Everything is slowly also turning cold, he realizes. He can barely feel his hands now, and even the hole in his chest that is leaking dark red has become mostly numb. That is scarier than he'd counted on, too. Somehow he'd hoped he would care less, that it would be faster, that there wouldn't be things he'd regret. It's ironic, really, he thinks light-headedly.
He'd always seen death as a gun. Not a sword like Strife's or Sephiroth's; not even Meteor. It had always been a gun, Turk's standard issue. Maybe it was just because he'd given enough of it away himself with the same thing. It was a natural association to make. The gun... yes. That part is right. The rest is wrong though. He's felt pain before, but nothing like this cold, and inside he feels like screaming, crying. But he cannot.
It is all finally going dark, and he wants to run but he can't think clearly anymore. Too much blood is trickling into the gutters. He is falling deeper and deeper into a hole and everything is losing its definition. He can't feel anything and even the memories are dropping away...
"Reno? Oh god, Reno! Please hold on! Help is coming!"
The voice seems far away, but he can still hear it. He tries to say something, chokes on the blood in his lungs, and stops. All of his remaining consciousness wraps around the slightest sensation of something or someone holding his hand. Slowly, he opens his eyes.
Dark eyes.
"I'm sorry I left! I shouldn't have... I just want to stay with you, Reno, you can't die! Please!"

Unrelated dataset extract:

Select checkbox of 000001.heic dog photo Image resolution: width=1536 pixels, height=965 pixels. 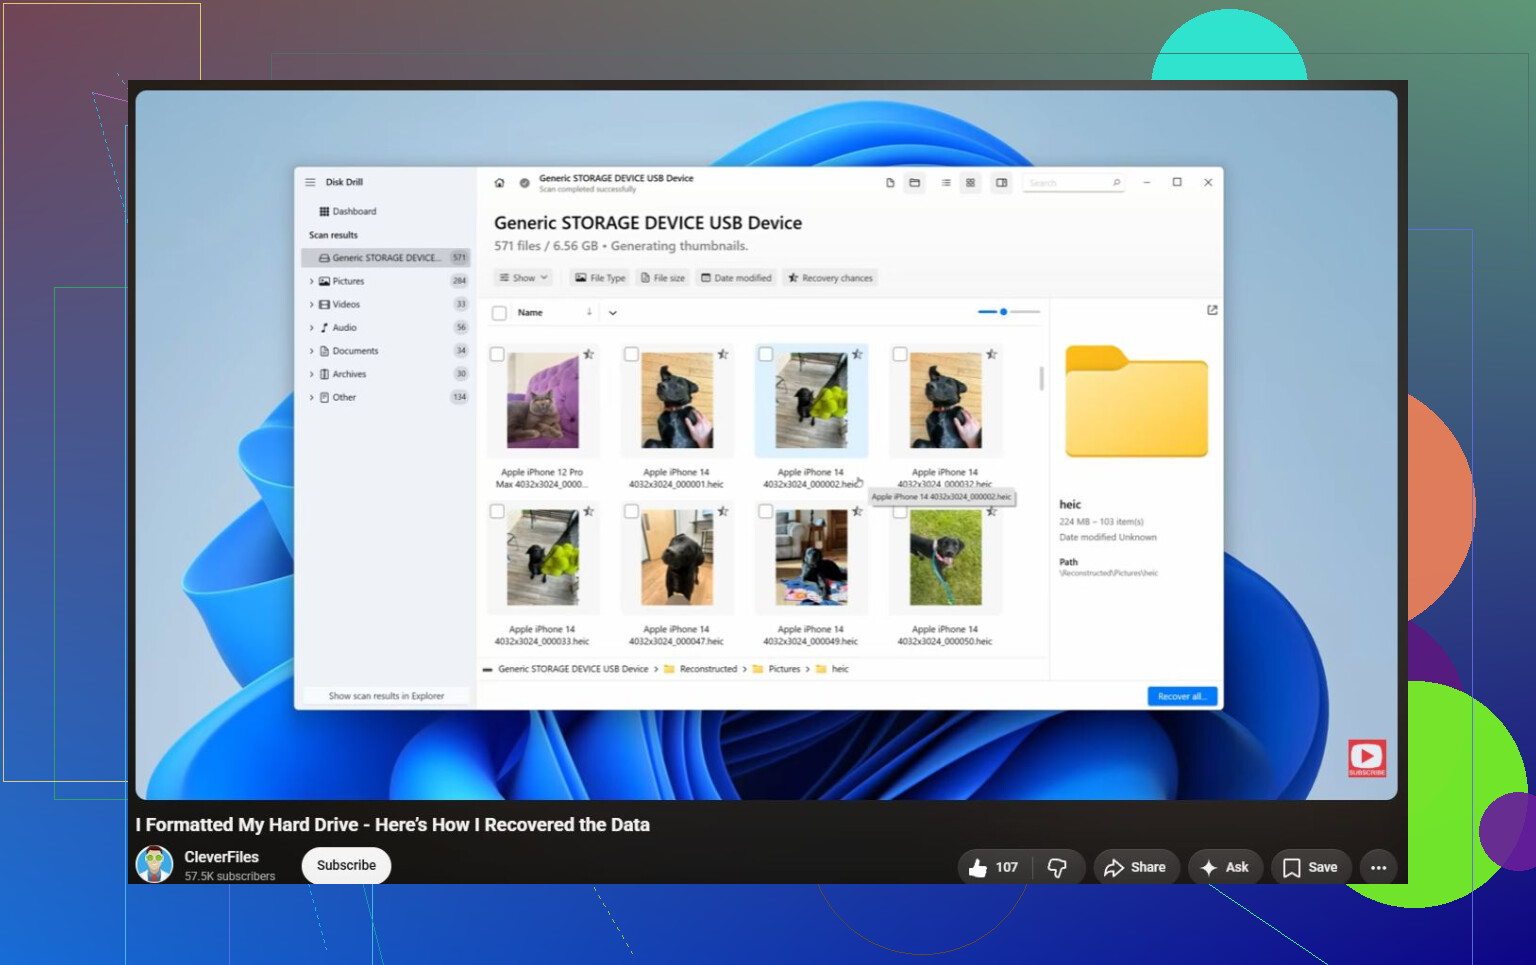631,354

She's crying, he can see, and it registers with some part of him. He watches through the shadows as she wraps her arms around him and cries. The sound of sirens in the distance is muted, but it's present, and soon they'll find her here and know that she's not in Wutai. He wants to tell her to go, but he can't. No, there's only one thing left.

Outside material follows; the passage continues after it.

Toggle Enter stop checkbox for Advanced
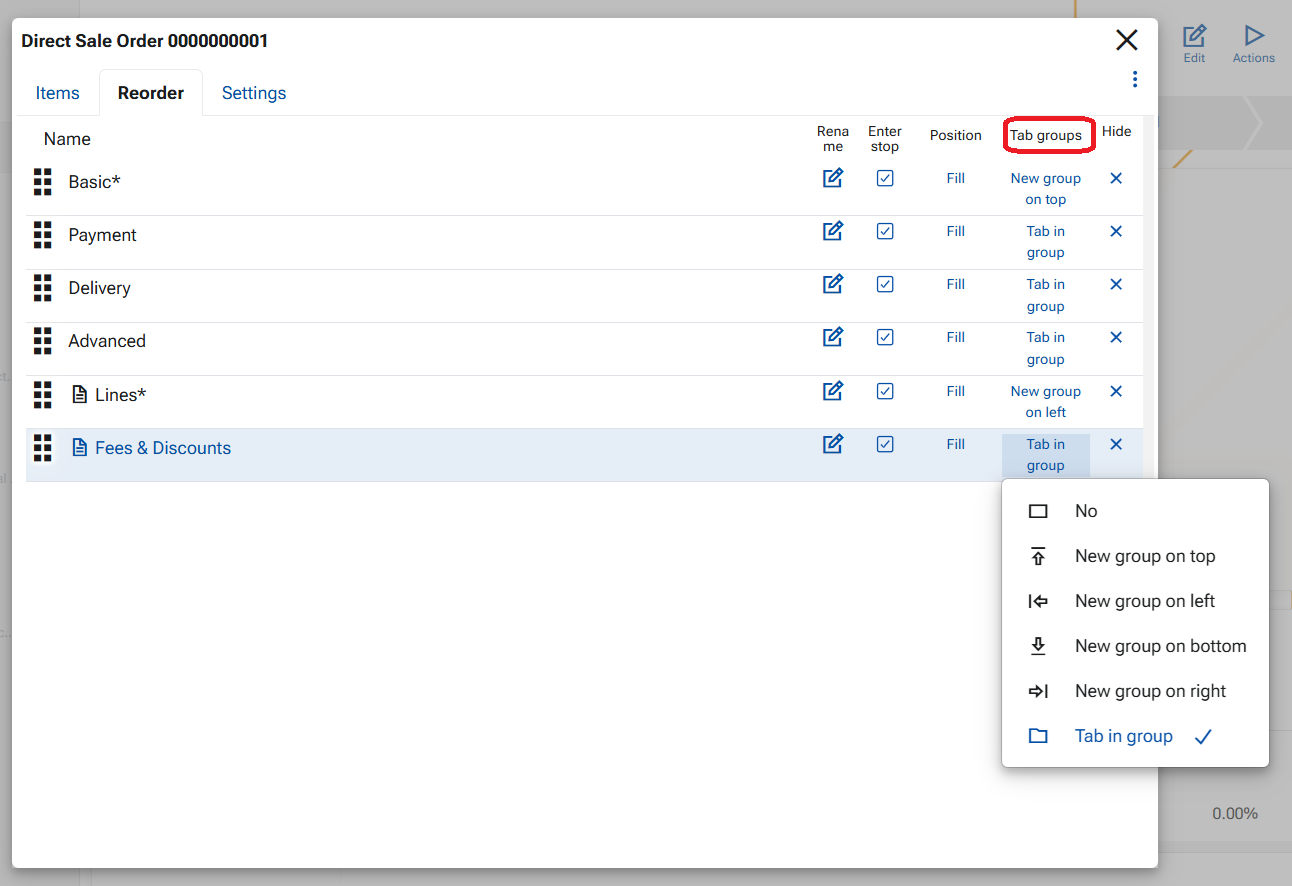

He wants to put his arms around her but instead settles for the smallest smile. She looks up at him, and seeing him watching her she stares at him in shock. A cough wracks his body one last time, and through the blood and the cracked lips he says quietly,
"I lied."
Everything is black now, and he can't see her anymore but for some reason he can still feel her hand on his. He hopes that the ambulances get there in time because there were other things he wanted to say, but he doesn't mind dying anymore. The black doesn't seem so scary while she is still holding his hand.
And darkness comes again.
He is sitting in a bar on the west side of Midgar, smiling as he downs another shot. The bar is full of light and laughter, and to his right sits Tseng and further down is Rude. The mission had been a complete success, and now Tseng had taken them out as celebration. Reno is determined to take full advantage of it.
Tseng watches with amusement as the newest Turk calls loudly for another round before turning around with a brazen grin. His jacket is undone and he looks like he hasn't slept for a week, but Tseng has come to terms with these elements of the new recruit. He is a damn good Turk, after all.
Reno smirks openly at a barmaid passing by, who returns his smile with a raised eyebrow. Tseng shakes his head with a discreet smile and Reno returns the look with his grin unchanged.
"What?"
"Someday, Reno, you're going to fall in love and go to hell and back for it. That day I will truly laugh."
Accepting his drink from the bartender Reno turns back to his boss.
"As long as I come back, it's all good."
He takes a drink and winks outrageously before setting the cup down on the counter and then raising it again. His smile does not falter.
"Seriously, though. Here's to us." He lifts the cup as though in a toast. "That we will live forever, never be sober and always have someone to keep us company!"
Shaking his head and laughing, Tseng lifts his drink, followed by Rude, to meet Reno's toast.
Outside in the street, a young woman with dark eyes passes through the crowd unseen.
A/N – Hehe... Sorry? I knew what I wanted to do when I started this, but I have no idea where it went. ; It still had something of the effect I originally wanted though, so hopefully it wasn't all just confusing.